-- EXERCISE INPUTS --
⁂
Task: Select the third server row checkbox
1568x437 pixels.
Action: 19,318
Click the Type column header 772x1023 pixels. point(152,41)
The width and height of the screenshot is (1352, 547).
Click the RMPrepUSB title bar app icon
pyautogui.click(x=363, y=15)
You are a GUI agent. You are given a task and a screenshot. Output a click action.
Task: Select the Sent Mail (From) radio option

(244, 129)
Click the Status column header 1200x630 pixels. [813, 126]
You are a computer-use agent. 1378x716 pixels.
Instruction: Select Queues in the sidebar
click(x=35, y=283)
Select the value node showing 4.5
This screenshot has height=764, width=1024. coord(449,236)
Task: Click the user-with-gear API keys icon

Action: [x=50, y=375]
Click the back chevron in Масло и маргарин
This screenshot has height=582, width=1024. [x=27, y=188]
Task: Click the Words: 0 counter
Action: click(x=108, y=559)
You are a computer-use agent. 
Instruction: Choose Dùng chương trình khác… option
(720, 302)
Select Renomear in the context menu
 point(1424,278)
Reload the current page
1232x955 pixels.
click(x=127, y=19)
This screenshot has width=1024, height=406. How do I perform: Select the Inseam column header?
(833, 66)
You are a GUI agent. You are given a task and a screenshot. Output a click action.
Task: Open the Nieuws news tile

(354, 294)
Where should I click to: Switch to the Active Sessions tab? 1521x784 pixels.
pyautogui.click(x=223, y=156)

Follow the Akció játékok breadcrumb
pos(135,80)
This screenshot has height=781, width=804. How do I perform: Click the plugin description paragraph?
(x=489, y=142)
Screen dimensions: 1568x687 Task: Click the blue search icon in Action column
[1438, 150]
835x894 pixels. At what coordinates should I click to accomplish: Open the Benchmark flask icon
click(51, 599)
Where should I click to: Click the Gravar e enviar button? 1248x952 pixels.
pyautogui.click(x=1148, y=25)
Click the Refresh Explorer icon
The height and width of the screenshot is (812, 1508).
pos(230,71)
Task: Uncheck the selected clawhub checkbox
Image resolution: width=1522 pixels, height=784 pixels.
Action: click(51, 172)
⁂
-- PROBLEM DESCRIPTION --
Write out the records in full, exactly as they appear above.

-- RESPONSE AREA --
Task: Select the third server row checkbox
1568x437 pixels.
Action: 19,318
Click the Type column header 772x1023 pixels. point(152,41)
The width and height of the screenshot is (1352, 547).
Click the RMPrepUSB title bar app icon
pyautogui.click(x=363, y=15)
You are a GUI agent. You are given a task and a screenshot. Output a click action.
Task: Select the Sent Mail (From) radio option

(244, 129)
Click the Status column header 1200x630 pixels. [813, 126]
You are a computer-use agent. 1378x716 pixels.
Instruction: Select Queues in the sidebar
click(x=35, y=283)
Select the value node showing 4.5
This screenshot has height=764, width=1024. coord(449,236)
Task: Click the user-with-gear API keys icon

Action: [x=50, y=375]
Click the back chevron in Масло и маргарин
This screenshot has height=582, width=1024. [x=27, y=188]
Task: Click the Words: 0 counter
Action: click(x=108, y=559)
You are a computer-use agent. 
Instruction: Choose Dùng chương trình khác… option
(720, 302)
Select Renomear in the context menu
 point(1424,278)
Reload the current page
1232x955 pixels.
click(x=127, y=19)
This screenshot has width=1024, height=406. How do I perform: Select the Inseam column header?
(833, 66)
You are a GUI agent. You are given a task and a screenshot. Output a click action.
Task: Open the Nieuws news tile

(354, 294)
Where should I click to: Switch to the Active Sessions tab? 1521x784 pixels.
pyautogui.click(x=223, y=156)

Follow the Akció játékok breadcrumb
pos(135,80)
This screenshot has height=781, width=804. How do I perform: Click the plugin description paragraph?
(x=489, y=142)
Screen dimensions: 1568x687 Task: Click the blue search icon in Action column
[1438, 150]
835x894 pixels. At what coordinates should I click to accomplish: Open the Benchmark flask icon
click(51, 599)
Where should I click to: Click the Gravar e enviar button? 1248x952 pixels.
pyautogui.click(x=1148, y=25)
Click the Refresh Explorer icon
The height and width of the screenshot is (812, 1508).
pos(230,71)
Task: Uncheck the selected clawhub checkbox
Image resolution: width=1522 pixels, height=784 pixels.
Action: click(51, 172)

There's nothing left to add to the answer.